Dataset excerpt
(begin)

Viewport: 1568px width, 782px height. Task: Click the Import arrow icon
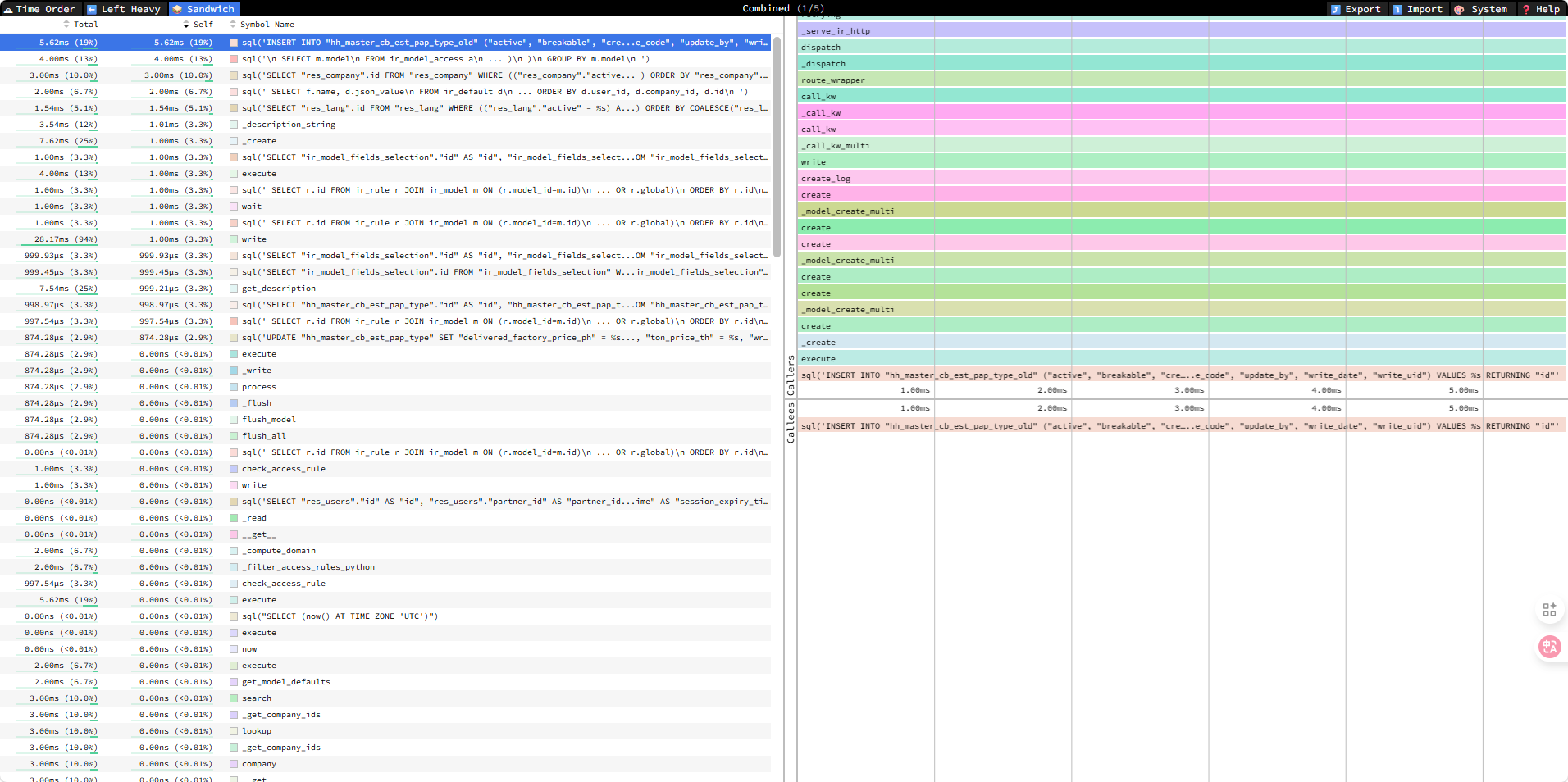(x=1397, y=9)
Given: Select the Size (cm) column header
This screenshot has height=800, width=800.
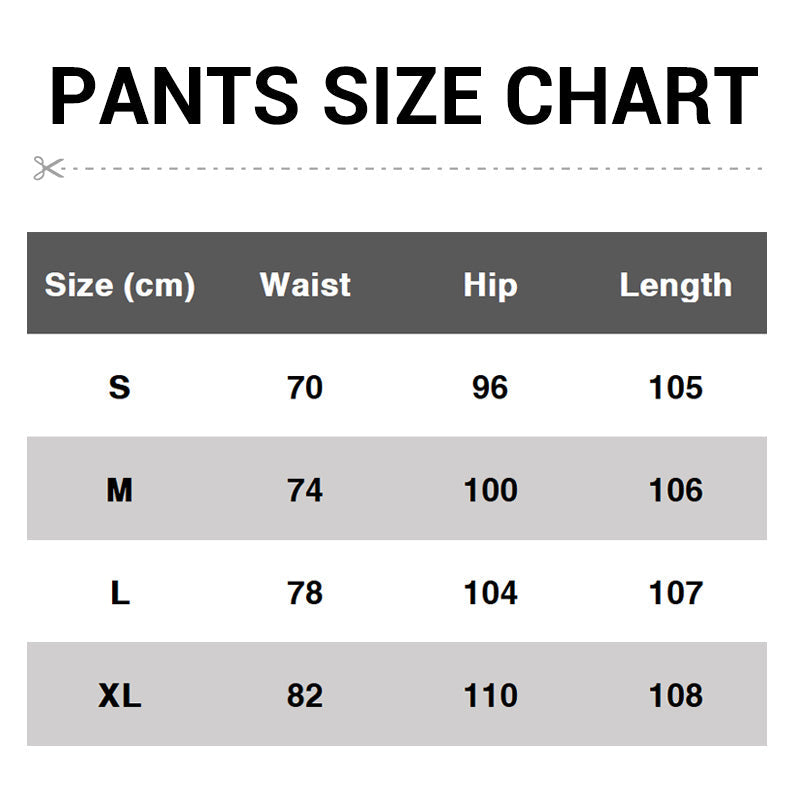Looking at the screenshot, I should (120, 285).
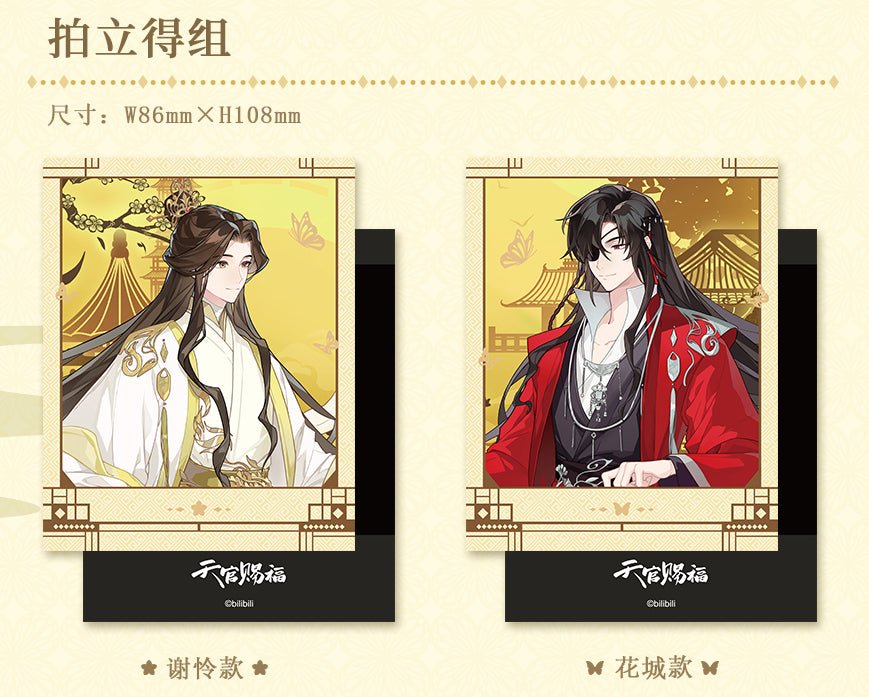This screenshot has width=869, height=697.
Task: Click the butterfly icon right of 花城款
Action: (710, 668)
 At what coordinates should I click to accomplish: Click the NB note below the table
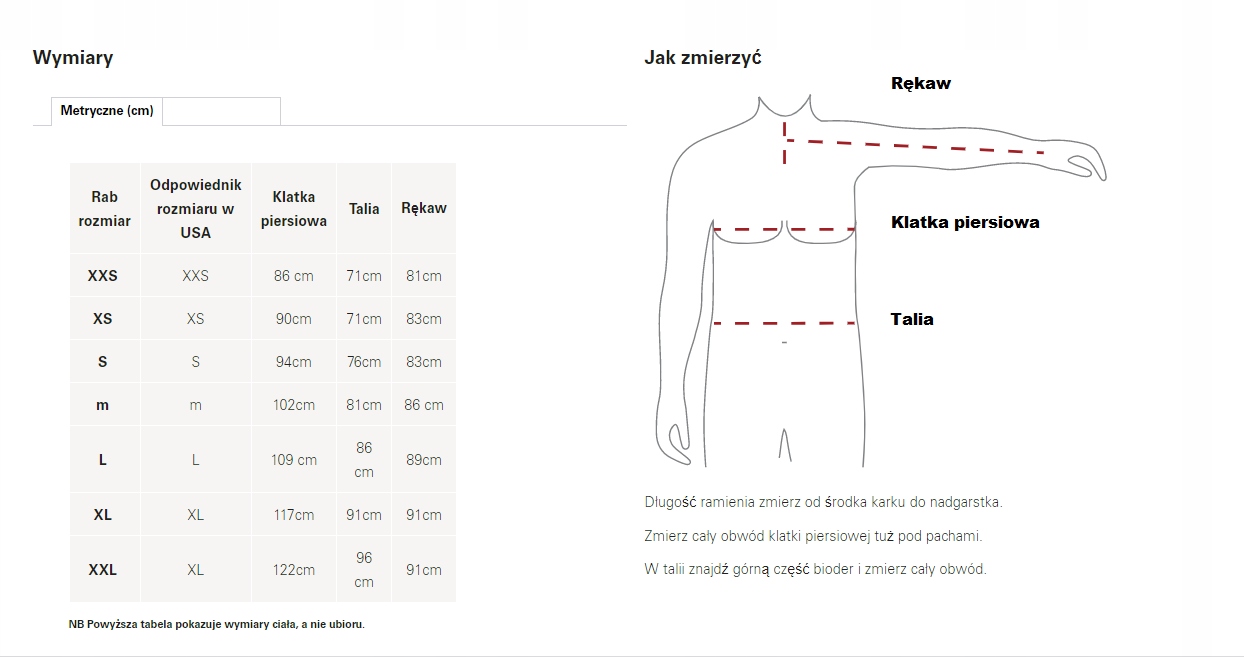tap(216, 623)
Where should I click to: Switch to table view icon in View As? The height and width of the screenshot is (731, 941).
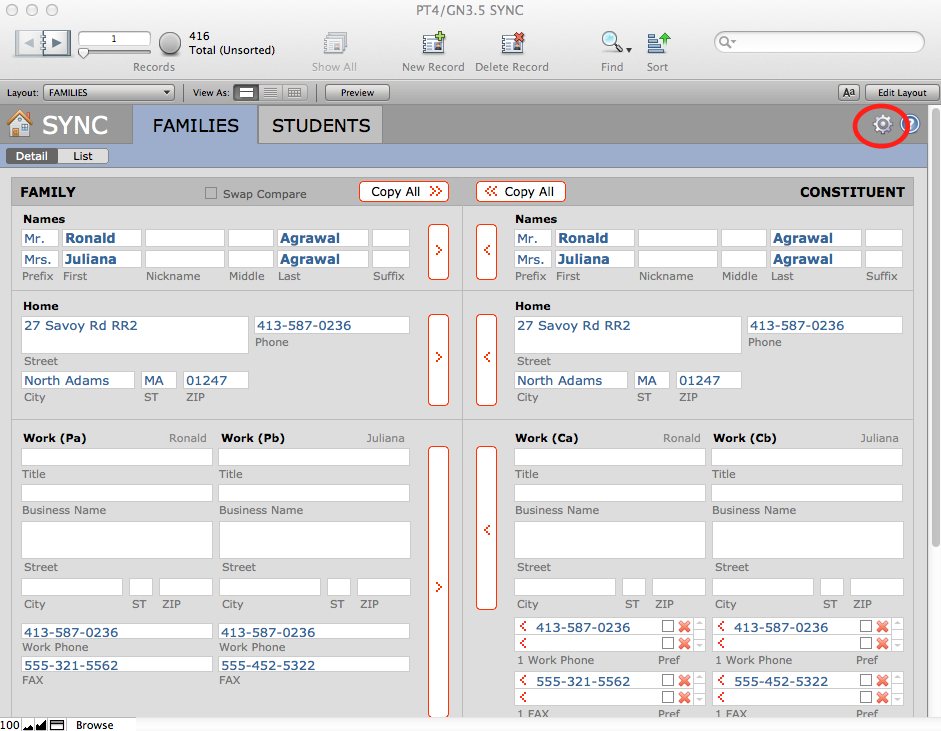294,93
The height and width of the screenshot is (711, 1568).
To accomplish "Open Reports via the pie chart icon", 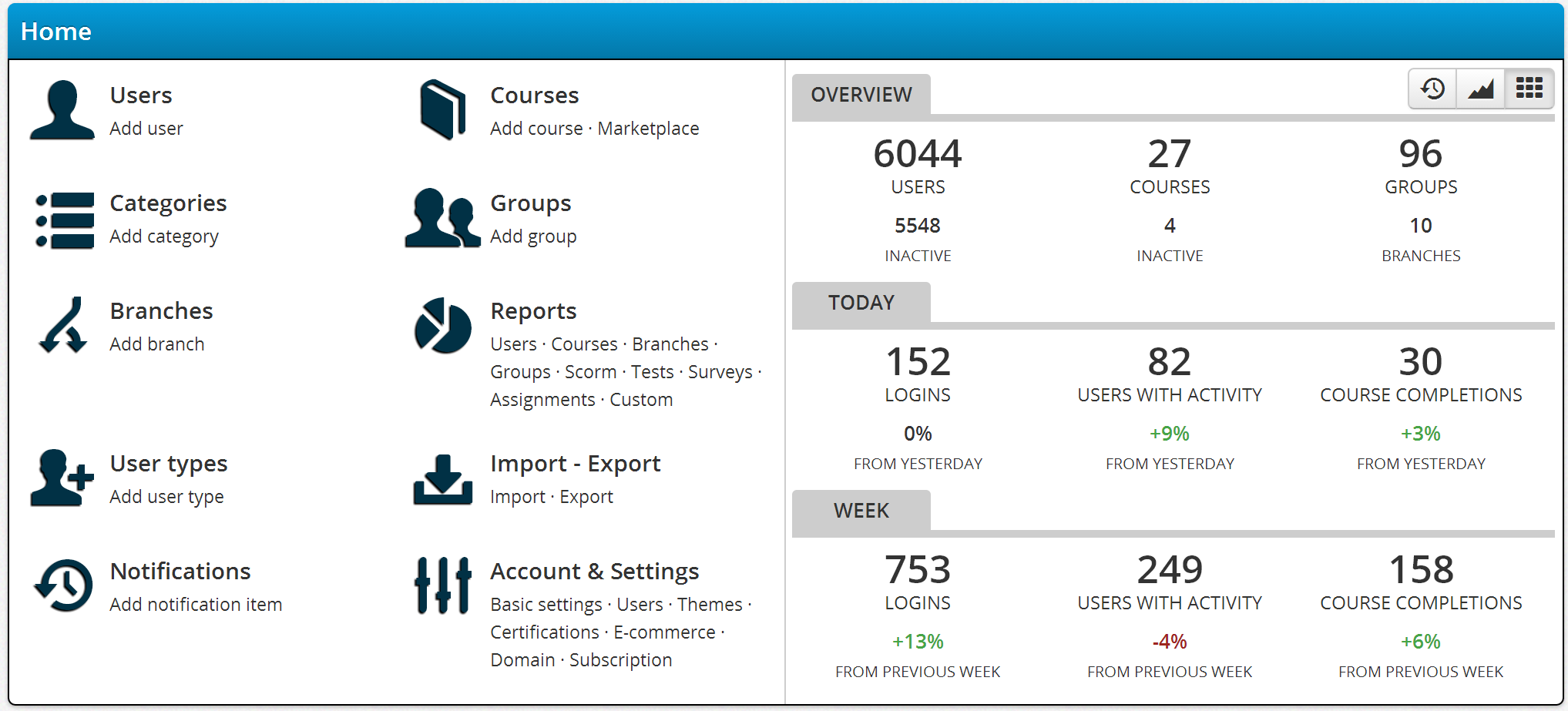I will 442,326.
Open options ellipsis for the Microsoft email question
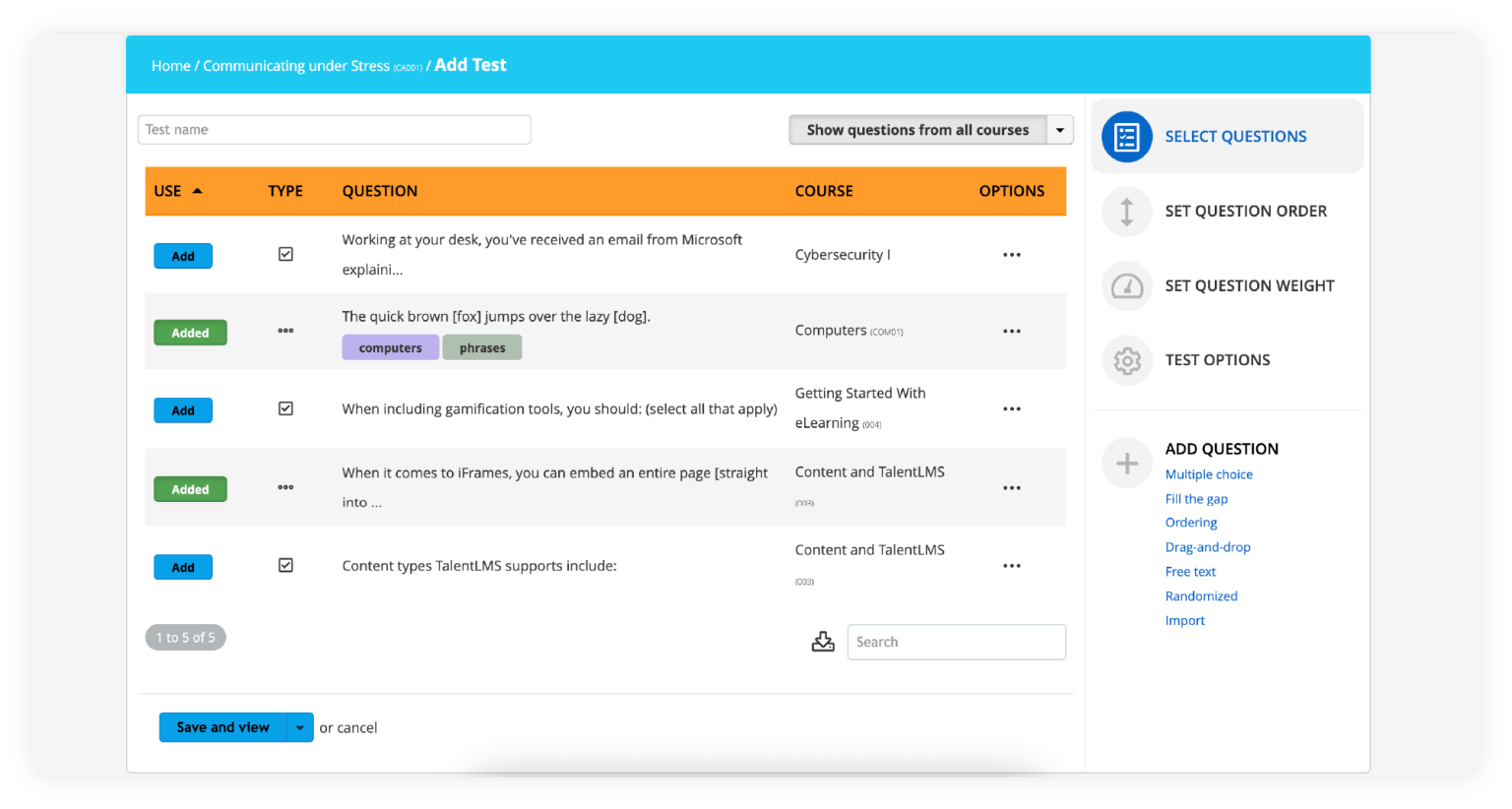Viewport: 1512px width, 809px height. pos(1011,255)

(end)

• Given problem: Count how many lines in the rows above contain the string "table", treating uppercase and lowercase as different. Reply with the number alone.

• Solution below: 2